As the passage stands, and as we said above, it obviously confuses the absolute right to be an owner, with the necessarily limited and socially determined rights of ownership. It would probably shock His Holiness to discover that the passage could have been lifted straight out of Msgr. John Augustine Ryan’s New Age socialist and modernist treatise A Living Wage (1906).
Unfortunately, although Msgr. Ryan’s theories have been accepted without question in many quarters as “authentic Catholic teaching,” they are anything but. As we have proven in the recent video series on “Socialism, Modernism, and the New Age,” Msgr.
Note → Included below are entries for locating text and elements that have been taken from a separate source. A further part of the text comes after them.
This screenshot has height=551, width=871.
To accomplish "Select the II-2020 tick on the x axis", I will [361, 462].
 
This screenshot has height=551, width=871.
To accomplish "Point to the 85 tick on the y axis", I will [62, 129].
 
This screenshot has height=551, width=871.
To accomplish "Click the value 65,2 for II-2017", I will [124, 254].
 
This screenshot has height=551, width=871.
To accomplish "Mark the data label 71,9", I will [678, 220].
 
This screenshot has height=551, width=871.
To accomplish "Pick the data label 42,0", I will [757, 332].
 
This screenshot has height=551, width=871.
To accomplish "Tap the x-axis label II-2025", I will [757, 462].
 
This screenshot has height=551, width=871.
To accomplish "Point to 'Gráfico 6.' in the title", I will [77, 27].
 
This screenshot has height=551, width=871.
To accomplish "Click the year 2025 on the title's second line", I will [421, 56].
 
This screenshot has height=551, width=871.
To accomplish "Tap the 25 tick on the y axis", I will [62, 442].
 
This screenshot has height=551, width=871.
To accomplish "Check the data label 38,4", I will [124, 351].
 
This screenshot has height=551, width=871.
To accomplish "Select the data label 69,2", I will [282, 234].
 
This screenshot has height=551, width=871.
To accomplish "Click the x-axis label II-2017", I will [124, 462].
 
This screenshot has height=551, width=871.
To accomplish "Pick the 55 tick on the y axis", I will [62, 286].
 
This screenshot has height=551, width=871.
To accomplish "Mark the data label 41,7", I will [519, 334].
Ryan’s theories are based solidly on the modernist/socialist/New Age principle that natural rights are alienable, being vested not in the human person, but in the collective or an élite:
Natural rights are necessary means of right and reasonable living. They are essential to the welfare of a human being, a person. They exist and are sacred and inviolable because the welfare of the person exists — as a fact of the ideal order — and is a sacred and inviolable thing. (John A. Ryan, A Living Wage. New York: Grosset and Dunlap, Publishers, 1906, 48.)
Msgr. Ryan’s fundamental error in this passage is his claim that “[n]atural rights. . . . exist and are sacred and inviolable because the welfare of the person exists.”
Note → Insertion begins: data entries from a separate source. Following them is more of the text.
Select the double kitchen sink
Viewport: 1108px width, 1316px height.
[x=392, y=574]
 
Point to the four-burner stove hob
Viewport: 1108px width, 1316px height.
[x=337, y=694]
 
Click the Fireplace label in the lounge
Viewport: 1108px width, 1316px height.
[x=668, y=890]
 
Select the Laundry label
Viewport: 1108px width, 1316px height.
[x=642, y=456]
On the contrary! Natural rights exist and are sacred and inviolable because the human person exists, not because the welfare of the human person exists. Human existence is objective fact. Human welfare is subjective opinion . . . usually determined by an élite who makes decisions for others based on expedience or even whim.
Pesch: Private property is a pillar of social order. |
There is also the critical issue that Pope Francis’s statement — as it stands (and why we think it is a human error) — directly violates the first principle of reason, the principle of identity: “That which is true is as true, and is true in the same way, as everything else that is true.”
Specifically, by claiming that the natural right to private property is “secondary,” Pope Francis necessarily implies that there are times when a natural right is not really a natural right! Ultimately, this means that God is not really God, or that human beings are not created in His image and likeness — take your pick.
If a natural right can at the same time not be a natural right (violating the first principle of reason stated a different way, that “nothing can both ‘be’ and ‘not be’ at the same time under the same conditions”), it means that the natural law is not based on God’s Nature self-realized in His Intellect, but on something that someone accepts as God’s Will. As the solidarist jurist and student of Fr. Heinrich Pesch, S.J., Heinrich Rommen, pointed out in his book on the natural law, going with the Will as the basis of the natural law is a complicated way of saying that “might makes right,” because whoever has the power to do so will, of course, force his or her belief on others. The end result is pure moral relativism, ultimately nihilism.
We would therefore respectfully request that Pope Francis correct this and any other errors that occur in Fratelli Tutti, and reissue the document at a later date.